Born in Dunkirk, Coppens studied art at the Royal Academy of Fine Arts at Ghent and worked in the south of France, Italy, and Morocco, painting genre scenes, seascapes, and landscapes.

Taking an interest in ceramic art, in about 1894 and 1895 Coppens is believed to have spent time in workshops at Torhout and Bredene. He taught Arthur Craco, who produced his first ceramics in the workshop of Coppens.

Seeking the true use of light, the realist brushstrokes of Coppens's early work developed into a more autochthonous Impressionism, under the influence of the work of his friend Théo van Rysselberghe, who painted at least one portrait of Coppens in oils.
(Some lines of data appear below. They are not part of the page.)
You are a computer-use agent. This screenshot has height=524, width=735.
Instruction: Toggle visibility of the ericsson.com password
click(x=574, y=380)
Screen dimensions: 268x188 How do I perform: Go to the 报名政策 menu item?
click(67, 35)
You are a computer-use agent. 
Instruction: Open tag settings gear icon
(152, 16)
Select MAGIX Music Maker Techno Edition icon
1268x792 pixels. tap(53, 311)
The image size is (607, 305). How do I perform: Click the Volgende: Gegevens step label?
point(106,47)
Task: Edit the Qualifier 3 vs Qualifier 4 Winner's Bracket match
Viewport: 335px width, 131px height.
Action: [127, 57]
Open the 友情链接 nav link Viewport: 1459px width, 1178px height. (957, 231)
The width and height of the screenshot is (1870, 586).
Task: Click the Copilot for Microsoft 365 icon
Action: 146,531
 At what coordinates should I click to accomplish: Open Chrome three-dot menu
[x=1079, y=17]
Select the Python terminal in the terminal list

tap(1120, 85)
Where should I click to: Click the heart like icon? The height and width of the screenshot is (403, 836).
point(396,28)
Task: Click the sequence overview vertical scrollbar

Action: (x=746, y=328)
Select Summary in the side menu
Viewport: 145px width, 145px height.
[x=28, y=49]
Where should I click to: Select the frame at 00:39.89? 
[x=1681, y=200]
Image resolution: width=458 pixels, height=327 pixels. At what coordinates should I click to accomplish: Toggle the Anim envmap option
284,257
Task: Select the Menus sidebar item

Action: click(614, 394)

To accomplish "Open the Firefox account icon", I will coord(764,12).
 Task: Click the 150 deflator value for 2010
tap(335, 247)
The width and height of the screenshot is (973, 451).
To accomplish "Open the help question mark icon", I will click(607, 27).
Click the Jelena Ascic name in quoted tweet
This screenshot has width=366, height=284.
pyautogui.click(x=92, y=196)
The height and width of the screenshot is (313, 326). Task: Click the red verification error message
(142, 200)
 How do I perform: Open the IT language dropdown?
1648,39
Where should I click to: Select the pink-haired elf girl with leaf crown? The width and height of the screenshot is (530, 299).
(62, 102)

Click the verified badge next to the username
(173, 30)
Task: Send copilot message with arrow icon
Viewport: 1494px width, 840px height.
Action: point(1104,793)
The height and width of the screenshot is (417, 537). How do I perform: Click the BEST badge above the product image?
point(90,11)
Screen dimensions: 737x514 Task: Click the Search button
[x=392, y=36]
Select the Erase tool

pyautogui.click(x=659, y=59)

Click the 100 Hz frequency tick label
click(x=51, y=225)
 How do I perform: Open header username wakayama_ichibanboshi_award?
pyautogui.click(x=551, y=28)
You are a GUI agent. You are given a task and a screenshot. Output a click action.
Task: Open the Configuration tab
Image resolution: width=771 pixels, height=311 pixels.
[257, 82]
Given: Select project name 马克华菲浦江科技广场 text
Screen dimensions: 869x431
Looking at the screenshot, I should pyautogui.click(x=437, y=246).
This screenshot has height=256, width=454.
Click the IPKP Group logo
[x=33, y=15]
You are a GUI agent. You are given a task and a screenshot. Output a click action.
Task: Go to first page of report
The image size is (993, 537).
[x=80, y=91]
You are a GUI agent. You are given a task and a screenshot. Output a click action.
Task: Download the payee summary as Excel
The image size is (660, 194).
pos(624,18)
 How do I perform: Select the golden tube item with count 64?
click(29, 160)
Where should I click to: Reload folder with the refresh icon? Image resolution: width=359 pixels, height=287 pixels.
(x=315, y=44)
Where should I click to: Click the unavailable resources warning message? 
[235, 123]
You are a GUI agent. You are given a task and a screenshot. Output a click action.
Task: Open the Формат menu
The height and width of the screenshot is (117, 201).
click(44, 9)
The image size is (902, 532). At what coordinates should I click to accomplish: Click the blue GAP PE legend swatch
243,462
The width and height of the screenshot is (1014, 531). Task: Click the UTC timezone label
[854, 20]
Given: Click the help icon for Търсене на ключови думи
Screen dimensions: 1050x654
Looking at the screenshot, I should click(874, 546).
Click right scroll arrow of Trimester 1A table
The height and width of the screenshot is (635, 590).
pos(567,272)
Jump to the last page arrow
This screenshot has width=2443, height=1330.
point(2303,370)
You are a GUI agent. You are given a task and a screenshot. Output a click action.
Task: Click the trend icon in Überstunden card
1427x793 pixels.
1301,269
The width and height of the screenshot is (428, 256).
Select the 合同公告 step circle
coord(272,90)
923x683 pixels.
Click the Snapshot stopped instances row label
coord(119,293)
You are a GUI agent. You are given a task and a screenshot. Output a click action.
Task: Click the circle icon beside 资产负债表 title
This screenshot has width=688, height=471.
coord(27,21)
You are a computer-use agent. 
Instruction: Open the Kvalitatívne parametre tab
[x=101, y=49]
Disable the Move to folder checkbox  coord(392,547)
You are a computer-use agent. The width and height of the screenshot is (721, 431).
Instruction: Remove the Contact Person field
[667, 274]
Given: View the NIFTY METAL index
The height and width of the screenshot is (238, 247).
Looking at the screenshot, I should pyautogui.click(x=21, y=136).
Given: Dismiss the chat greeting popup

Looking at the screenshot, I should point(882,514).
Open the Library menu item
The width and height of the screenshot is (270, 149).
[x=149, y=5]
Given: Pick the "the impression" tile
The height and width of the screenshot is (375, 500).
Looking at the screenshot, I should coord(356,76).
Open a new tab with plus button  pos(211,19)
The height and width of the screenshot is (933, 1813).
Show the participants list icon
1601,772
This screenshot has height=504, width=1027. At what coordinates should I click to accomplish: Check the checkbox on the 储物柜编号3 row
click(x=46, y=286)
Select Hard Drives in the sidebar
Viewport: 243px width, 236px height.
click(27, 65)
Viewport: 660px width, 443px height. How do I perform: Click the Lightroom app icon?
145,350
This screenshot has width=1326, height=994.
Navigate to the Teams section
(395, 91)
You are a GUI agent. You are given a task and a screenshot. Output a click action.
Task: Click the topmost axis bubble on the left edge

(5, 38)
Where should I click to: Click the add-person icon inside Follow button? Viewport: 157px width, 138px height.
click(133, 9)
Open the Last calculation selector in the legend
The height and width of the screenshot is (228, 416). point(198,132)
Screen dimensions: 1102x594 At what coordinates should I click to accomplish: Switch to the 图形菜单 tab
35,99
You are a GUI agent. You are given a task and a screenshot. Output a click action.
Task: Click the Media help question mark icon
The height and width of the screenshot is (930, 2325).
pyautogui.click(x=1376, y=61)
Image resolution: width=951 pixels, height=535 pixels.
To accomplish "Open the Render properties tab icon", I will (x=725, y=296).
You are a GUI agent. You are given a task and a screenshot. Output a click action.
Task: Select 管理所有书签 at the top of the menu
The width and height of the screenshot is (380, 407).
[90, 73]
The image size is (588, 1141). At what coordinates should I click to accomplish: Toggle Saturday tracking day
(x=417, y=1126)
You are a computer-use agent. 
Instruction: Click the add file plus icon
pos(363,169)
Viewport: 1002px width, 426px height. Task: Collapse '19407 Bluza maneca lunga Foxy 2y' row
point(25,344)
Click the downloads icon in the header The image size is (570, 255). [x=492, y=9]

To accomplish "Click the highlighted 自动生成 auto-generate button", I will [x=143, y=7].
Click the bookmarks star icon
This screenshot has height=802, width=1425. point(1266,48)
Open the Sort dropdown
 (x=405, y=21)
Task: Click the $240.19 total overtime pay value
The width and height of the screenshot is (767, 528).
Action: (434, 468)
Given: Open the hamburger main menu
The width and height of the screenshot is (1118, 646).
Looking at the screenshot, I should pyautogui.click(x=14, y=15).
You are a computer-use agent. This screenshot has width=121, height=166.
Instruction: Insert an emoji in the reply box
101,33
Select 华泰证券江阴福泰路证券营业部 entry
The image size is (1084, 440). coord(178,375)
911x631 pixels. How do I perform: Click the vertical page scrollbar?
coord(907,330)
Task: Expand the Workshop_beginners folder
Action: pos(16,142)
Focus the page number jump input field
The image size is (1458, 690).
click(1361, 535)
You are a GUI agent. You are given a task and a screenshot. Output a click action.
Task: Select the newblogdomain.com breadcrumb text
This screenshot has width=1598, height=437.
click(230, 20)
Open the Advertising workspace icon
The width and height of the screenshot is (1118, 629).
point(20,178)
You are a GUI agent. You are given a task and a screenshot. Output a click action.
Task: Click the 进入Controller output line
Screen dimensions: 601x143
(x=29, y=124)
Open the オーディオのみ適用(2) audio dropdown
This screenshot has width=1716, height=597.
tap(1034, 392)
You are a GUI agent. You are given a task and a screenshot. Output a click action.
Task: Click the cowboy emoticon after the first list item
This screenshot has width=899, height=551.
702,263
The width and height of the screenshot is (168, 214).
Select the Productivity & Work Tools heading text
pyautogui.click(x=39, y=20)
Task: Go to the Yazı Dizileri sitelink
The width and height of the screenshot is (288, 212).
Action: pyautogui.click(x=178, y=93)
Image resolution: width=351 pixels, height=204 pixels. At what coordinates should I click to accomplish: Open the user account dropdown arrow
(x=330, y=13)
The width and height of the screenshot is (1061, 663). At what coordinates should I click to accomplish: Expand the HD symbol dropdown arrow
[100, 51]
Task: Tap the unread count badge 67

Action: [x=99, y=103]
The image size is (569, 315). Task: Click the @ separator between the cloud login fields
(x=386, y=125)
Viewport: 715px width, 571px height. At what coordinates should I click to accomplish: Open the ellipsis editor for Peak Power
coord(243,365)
Coppens became the secretary of a group called Pour l'Art and was also a member of l'Essor and the Cercle artistique et littéraire de Bruxelles.

In 1898, The Magazine of Art noted that "Coppens loves and depicts moonlit scenes, where the whiteness of the houses is tempered with a greenish blue."

Influenced by Art Nouveau, Coppens is best known as a painter, engraver, and ceramic artist, but he also worked in pewter and was a bookbinder.

Coppens took part in the Brussels Universal Exhibition of 1910. His son, Willy Coppens (1892–1986), became a famous aviator in the First World War.

Coppens died in 1926 in Ixelles. In an obituary, The Connoisseur called him "the earnest interpreter of the urban scene" and reported that he had been one of the best-known members of Pour l’Art.

In 2001, the Rouge-Cloître Art Centre in Brussels mounted an exhibition entitled "Omer Coppens or the Dream of Art Nouveau", in collaboration with the Free University of Brussels, the Royal Museums of Art and History, the Horta Museum, and the International Centre for the Study of the 19th century.